HEAR ME NOW
We will get a good laugh fifty years from now, when we look back at some of the things we are doing today. Or, you will, rather, because I will be long gone by that time.
During the last few years of the old century we had phase of “CB-itis”, it might be called. It became suddenly fashionable for everyone to have “Citizen's Band Radio”, or two... one installed as a base station at home, and all others in every movable car, truck or other vehicle they possessed, leased or borrowed. It all came about, I seem to remember, as a result our being urged to be ready for war which didn't start until we were in the new century. If the threat of an invasion was not real enough, people felt they needed CB radios in their cars for “safety” reasons. One never knew when they might be stranded in a wreaked vehicle a hundred miles from anywhere. The CB put you in touch with what you thought might help you in your predicament.
The truck driving portion of our nation's population - then growing to be a goodly number - took to it CB's feverishly and served as a model of sorts for “regular” users. The special code-like language the truckers came to use supplanted English as our national language to a large degree for a time and number, and combinations of them, such as “10-4” became the basic element of our linguistic culture. Very shortly the CB language slithered into being risque, feisty, smutty and bisque. Then, dirty, profane, obscene and permanently tainted. This helped to kill the entire CB craze. The countless thousands of antennae mounted on cars and trucks disappeared but modern technology was ready with another, more private mode of transportable communication. From Europe came the cellular phone and no spot in the civilikzed portions of the world has escaped its grasp.

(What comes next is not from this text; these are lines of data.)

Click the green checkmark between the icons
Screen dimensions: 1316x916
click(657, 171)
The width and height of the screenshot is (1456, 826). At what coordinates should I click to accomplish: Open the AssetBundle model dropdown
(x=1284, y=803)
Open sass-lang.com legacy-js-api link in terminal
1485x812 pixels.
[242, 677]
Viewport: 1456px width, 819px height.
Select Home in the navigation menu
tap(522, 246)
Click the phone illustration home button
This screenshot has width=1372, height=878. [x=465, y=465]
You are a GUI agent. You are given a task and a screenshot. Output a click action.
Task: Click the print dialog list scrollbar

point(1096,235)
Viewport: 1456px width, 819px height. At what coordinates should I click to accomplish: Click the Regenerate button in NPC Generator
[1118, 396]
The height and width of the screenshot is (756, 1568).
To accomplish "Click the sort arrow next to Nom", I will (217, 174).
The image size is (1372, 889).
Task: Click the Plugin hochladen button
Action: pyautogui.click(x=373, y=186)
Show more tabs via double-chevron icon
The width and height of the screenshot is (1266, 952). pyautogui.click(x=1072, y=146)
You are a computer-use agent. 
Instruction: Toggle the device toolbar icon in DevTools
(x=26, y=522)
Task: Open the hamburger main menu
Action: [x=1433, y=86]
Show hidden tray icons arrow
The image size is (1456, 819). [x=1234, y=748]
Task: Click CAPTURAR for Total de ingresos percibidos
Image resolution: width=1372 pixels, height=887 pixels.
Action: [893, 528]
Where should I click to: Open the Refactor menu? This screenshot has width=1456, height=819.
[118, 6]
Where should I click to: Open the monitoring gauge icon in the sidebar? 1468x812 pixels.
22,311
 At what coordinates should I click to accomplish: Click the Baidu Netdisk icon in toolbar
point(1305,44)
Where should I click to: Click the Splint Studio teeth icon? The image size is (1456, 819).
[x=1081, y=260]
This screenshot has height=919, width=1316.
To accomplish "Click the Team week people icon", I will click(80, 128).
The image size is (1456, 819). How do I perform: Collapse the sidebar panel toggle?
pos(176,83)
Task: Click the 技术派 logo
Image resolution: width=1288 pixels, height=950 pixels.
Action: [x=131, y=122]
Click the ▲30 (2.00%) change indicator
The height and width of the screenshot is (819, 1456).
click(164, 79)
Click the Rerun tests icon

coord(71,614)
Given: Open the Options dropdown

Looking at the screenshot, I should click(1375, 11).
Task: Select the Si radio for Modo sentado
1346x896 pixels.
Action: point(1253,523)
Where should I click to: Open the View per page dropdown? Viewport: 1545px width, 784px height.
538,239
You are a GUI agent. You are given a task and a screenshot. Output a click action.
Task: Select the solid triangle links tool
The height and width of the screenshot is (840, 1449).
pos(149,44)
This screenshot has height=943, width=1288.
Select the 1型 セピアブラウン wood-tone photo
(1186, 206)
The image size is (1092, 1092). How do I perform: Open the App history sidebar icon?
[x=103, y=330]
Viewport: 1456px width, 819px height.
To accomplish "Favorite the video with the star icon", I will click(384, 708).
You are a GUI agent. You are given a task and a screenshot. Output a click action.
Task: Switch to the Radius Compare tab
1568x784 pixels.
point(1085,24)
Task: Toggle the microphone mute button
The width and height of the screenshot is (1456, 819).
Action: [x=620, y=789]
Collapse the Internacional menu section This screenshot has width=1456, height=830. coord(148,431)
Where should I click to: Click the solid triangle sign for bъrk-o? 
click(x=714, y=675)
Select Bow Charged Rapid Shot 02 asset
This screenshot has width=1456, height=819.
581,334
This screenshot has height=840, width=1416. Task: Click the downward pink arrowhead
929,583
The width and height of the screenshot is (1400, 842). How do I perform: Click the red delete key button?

We became a nation of one armed drivers quickly and completely. One hand on the steering wheel is enough The less apparent danger was the loss of mental association of drivers much more concerned with their phone conversation than with any traffic danger. Finland lead the pack, I think,and we're still trying to catch up on th Europeans ownership of cell phones. Together with the E-mail facility offered by computers in our homes and offices “cell-phone-ism” has clobbered the First Class mail tonnage at the U.S Postal Service.
The tiny communication wonder - wireless and world-wide - at now mutating into becoming camera, VCR, TV and computer with e-mail.
And we thought the CB craze was big!